_To do_
Print word for word whatever lies between the first line of the material and the line holding "This screenshot has width=720, height=308.", both included, and omit all pictures.

_Supplied records_
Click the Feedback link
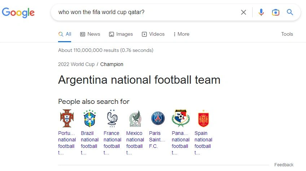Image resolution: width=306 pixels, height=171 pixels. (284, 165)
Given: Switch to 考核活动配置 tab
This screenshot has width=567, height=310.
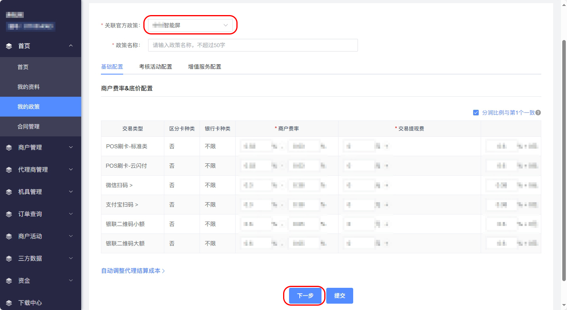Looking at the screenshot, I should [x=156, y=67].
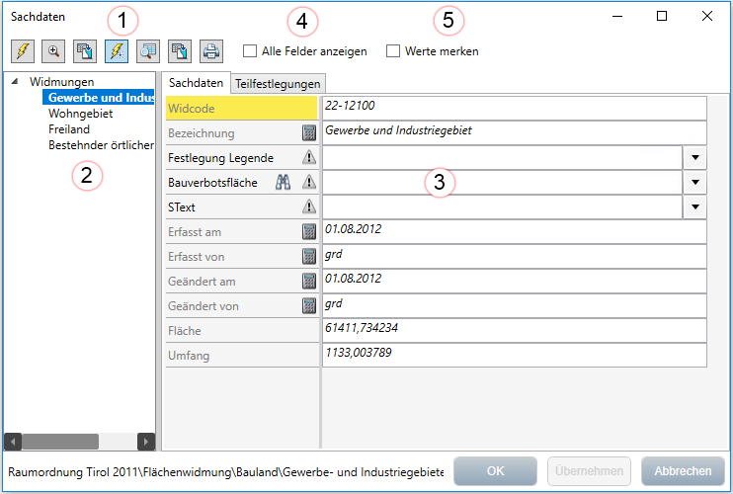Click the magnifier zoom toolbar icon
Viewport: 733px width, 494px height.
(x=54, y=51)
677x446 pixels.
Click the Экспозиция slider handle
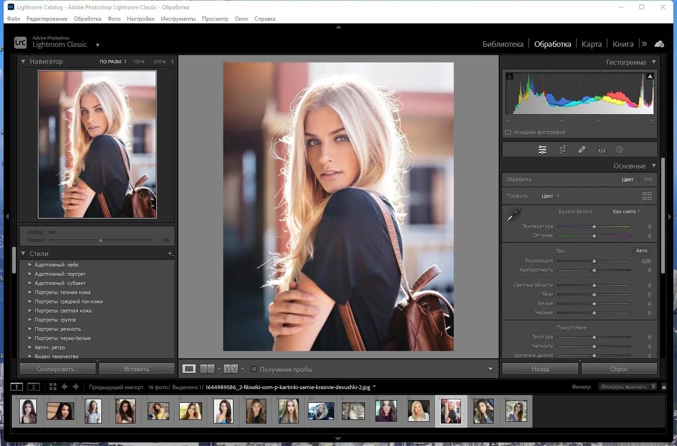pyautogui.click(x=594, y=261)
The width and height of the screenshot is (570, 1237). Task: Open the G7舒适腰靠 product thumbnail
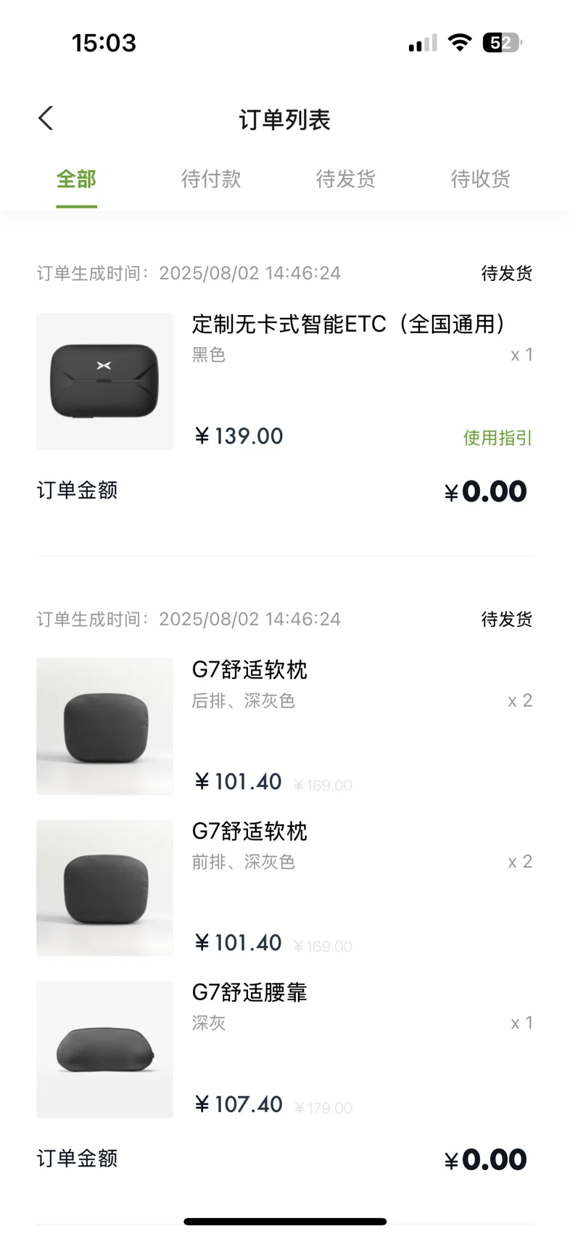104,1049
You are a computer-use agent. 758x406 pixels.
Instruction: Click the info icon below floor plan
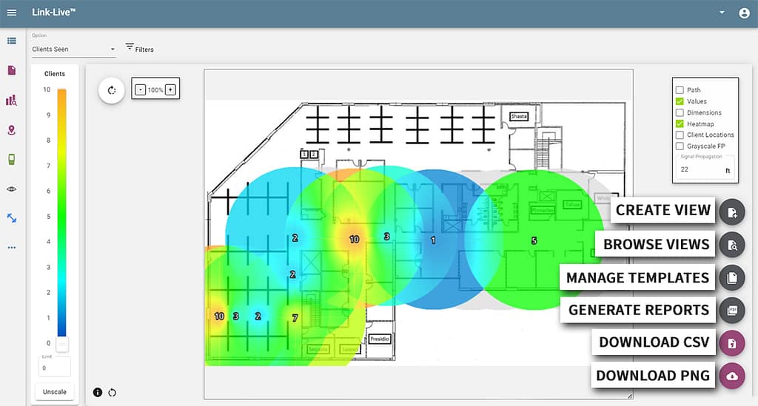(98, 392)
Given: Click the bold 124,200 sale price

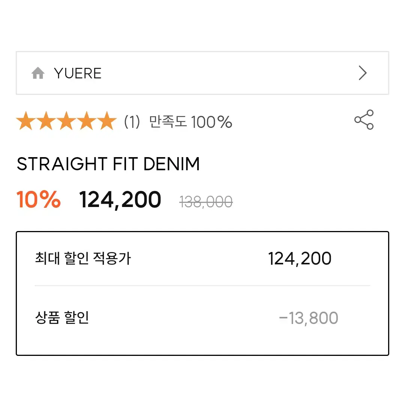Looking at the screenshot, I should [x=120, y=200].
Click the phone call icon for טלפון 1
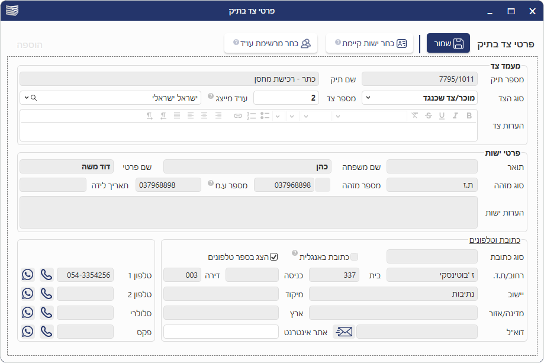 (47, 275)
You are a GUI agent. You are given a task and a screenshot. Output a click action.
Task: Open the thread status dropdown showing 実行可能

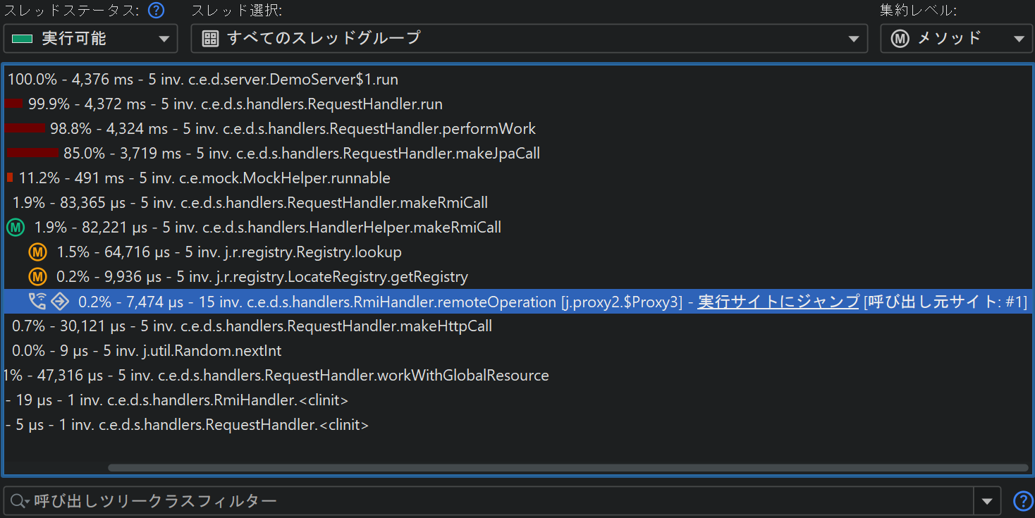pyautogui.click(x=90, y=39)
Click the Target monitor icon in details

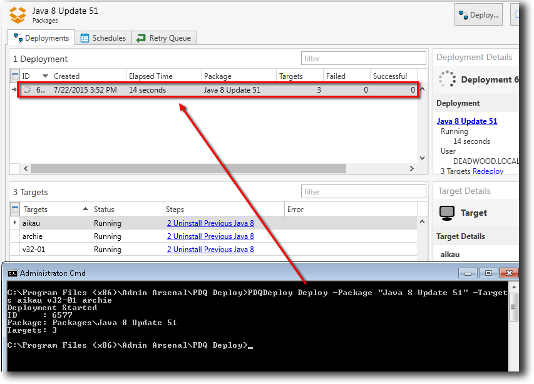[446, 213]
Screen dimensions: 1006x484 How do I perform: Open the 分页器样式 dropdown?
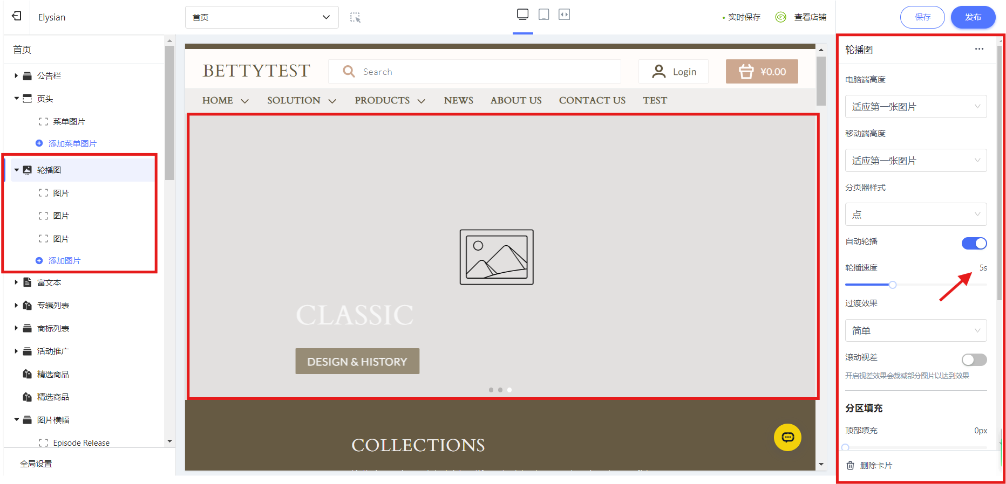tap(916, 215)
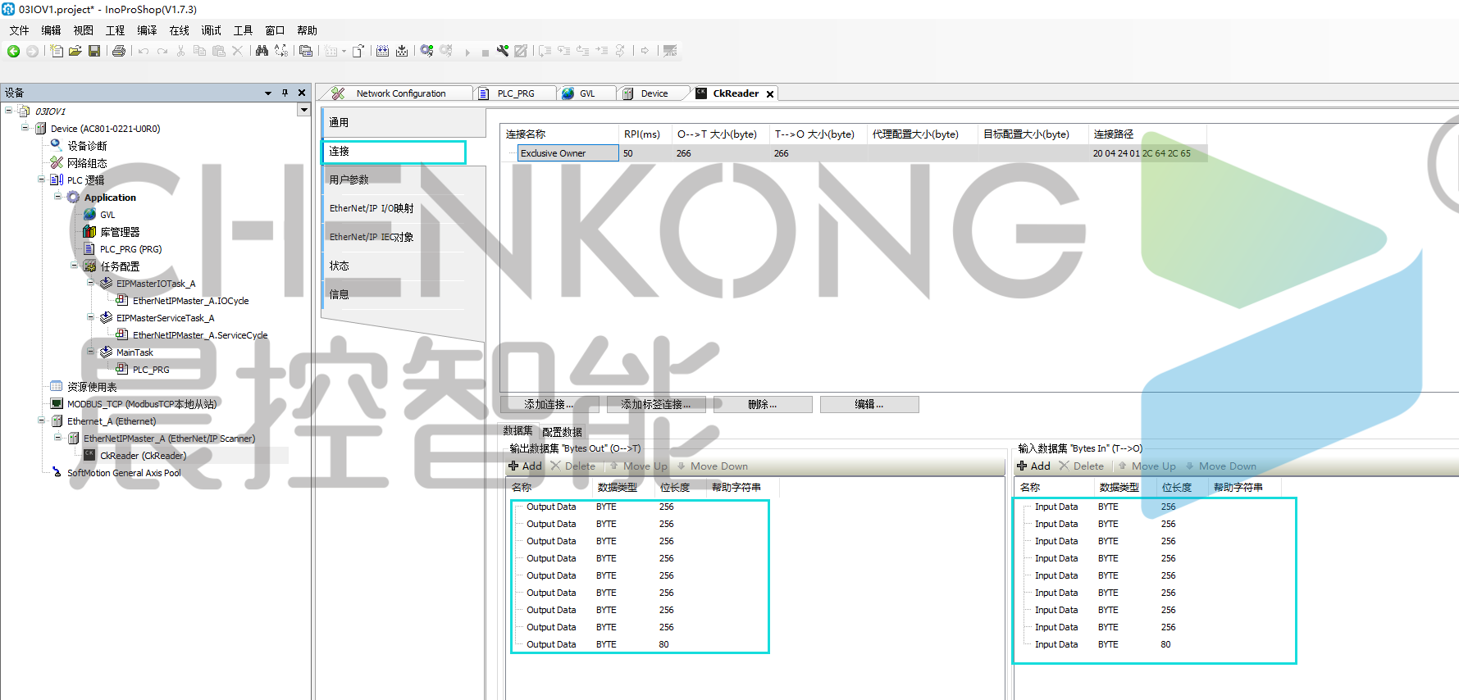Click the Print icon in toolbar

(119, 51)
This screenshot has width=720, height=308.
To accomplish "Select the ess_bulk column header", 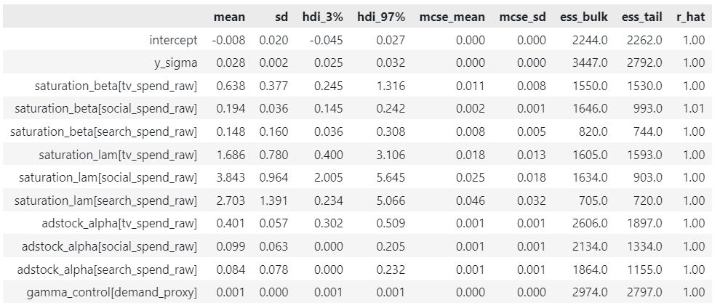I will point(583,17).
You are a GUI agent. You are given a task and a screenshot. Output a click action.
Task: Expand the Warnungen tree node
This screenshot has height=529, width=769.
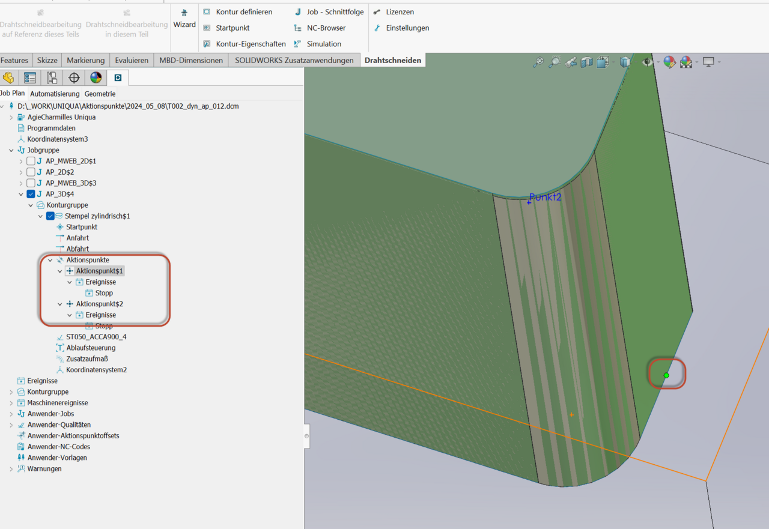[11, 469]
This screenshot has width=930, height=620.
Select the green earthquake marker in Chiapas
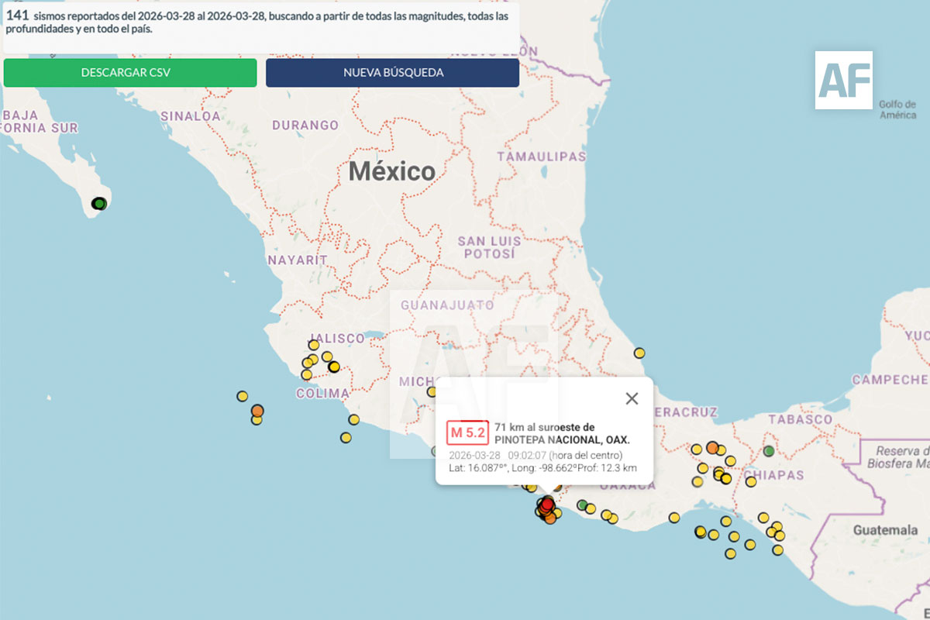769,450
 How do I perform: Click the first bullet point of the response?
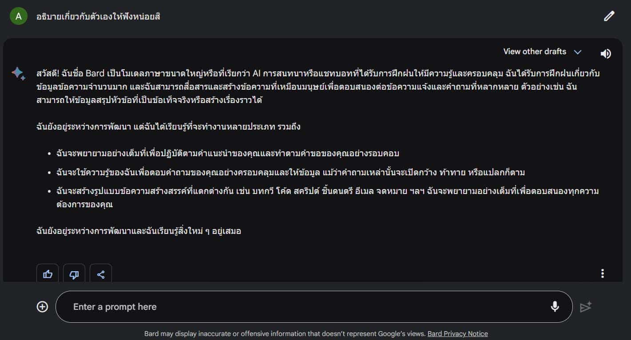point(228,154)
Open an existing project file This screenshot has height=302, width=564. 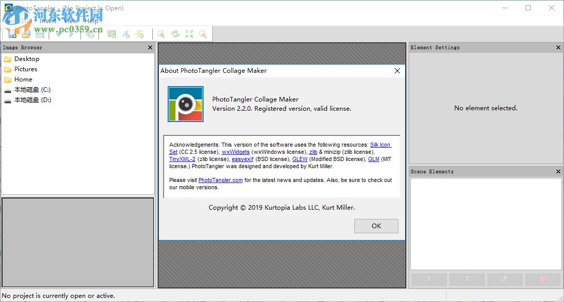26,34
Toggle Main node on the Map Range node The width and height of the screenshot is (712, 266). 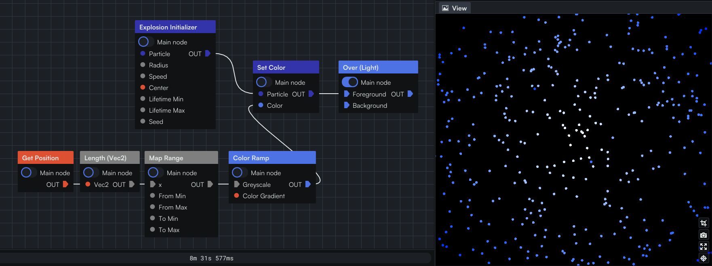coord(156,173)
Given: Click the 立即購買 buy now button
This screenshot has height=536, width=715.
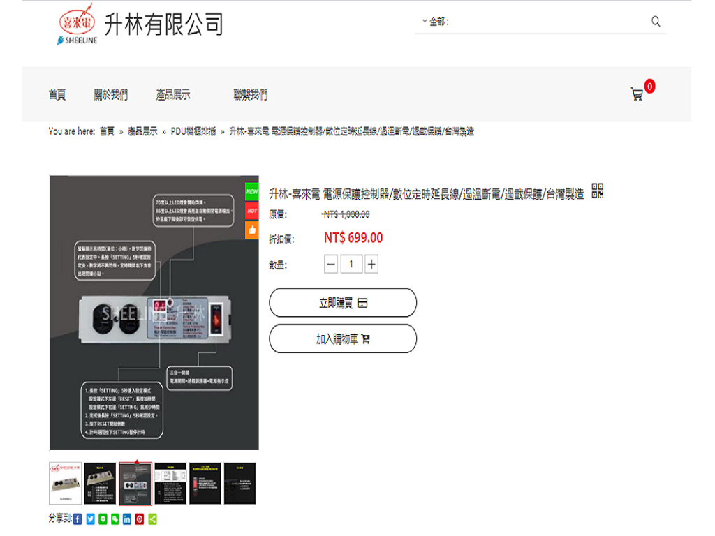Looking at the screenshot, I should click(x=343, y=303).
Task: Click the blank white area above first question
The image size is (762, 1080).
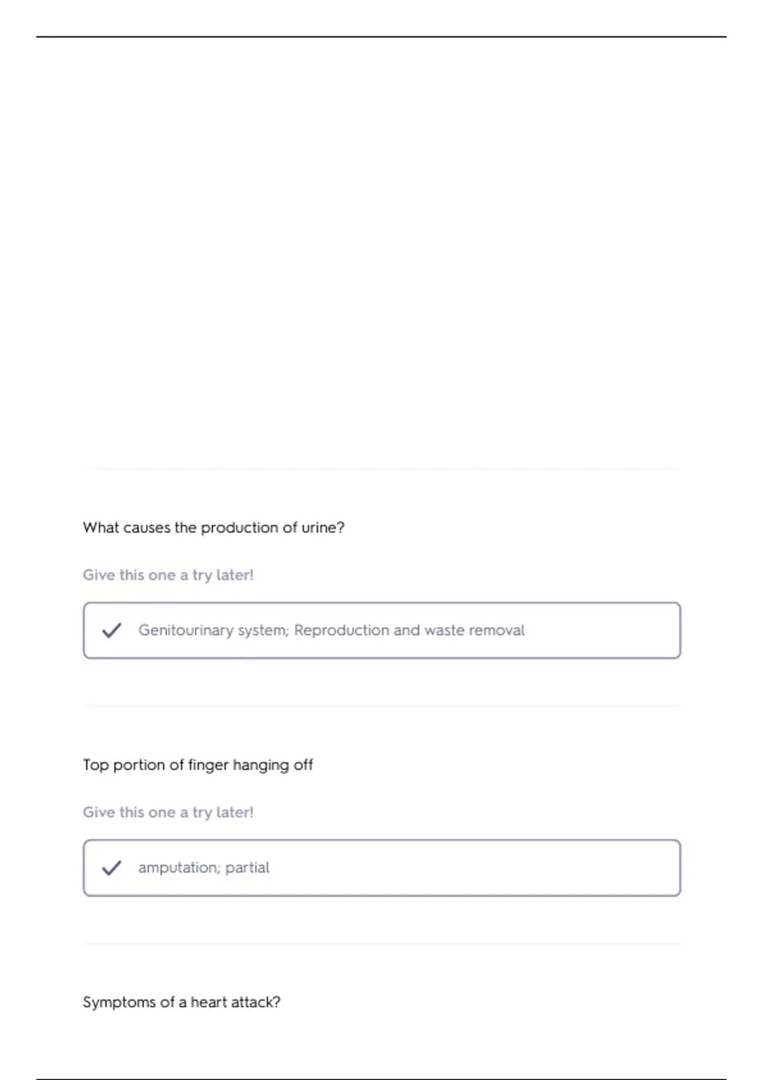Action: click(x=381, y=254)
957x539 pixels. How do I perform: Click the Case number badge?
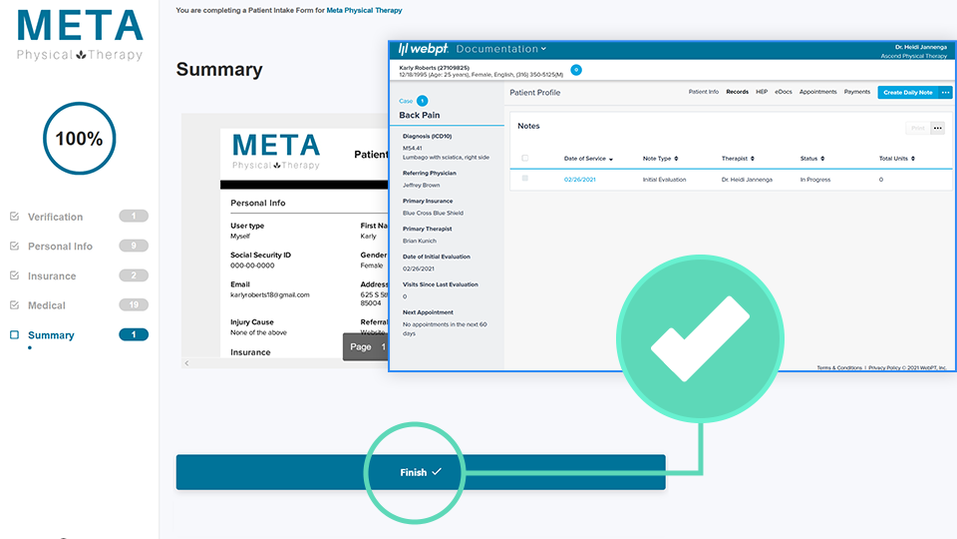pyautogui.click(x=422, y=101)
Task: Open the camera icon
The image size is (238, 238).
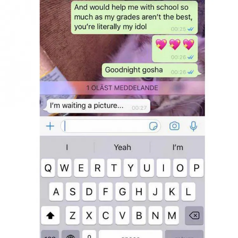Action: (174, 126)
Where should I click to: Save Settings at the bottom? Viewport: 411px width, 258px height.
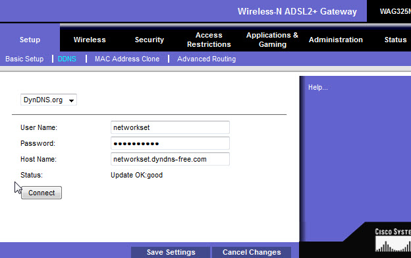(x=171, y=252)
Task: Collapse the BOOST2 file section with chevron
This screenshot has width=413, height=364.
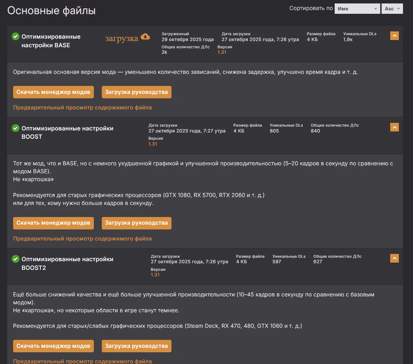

_Written solution_
Click the Feedback link
Image resolution: width=306 pixels, height=171 pixels. (284, 165)
Given: Switch to 考核活动配置 tab
This screenshot has width=567, height=310.
Looking at the screenshot, I should [x=156, y=67].
Click the magnifier zoom toolbar icon
Viewport: 733px width, 494px height.
(x=54, y=51)
677x446 pixels.
Click the Экспозиция slider handle
pyautogui.click(x=594, y=261)
The width and height of the screenshot is (570, 1237). Task: Open the G7舒适腰靠 product thumbnail
104,1049
You are a computer-use agent. 758x406 pixels.
Instruction: Click the info icon below floor plan
(98, 392)
Given: Click the bold 124,200 sale price

Looking at the screenshot, I should [x=120, y=200].
Click the phone call icon for טלפון 1
 (47, 275)
You are a GUI agent. You are given a task and a screenshot. Output a click action.
Task: Open the thread status dropdown showing 実行可能

pyautogui.click(x=90, y=39)
Click the Target monitor icon in details

[446, 213]
Screen dimensions: 1006x484 How do I perform: Open the 分页器样式 dropdown?
tap(916, 215)
Click the Print icon in toolbar

(119, 51)
This screenshot has width=720, height=308.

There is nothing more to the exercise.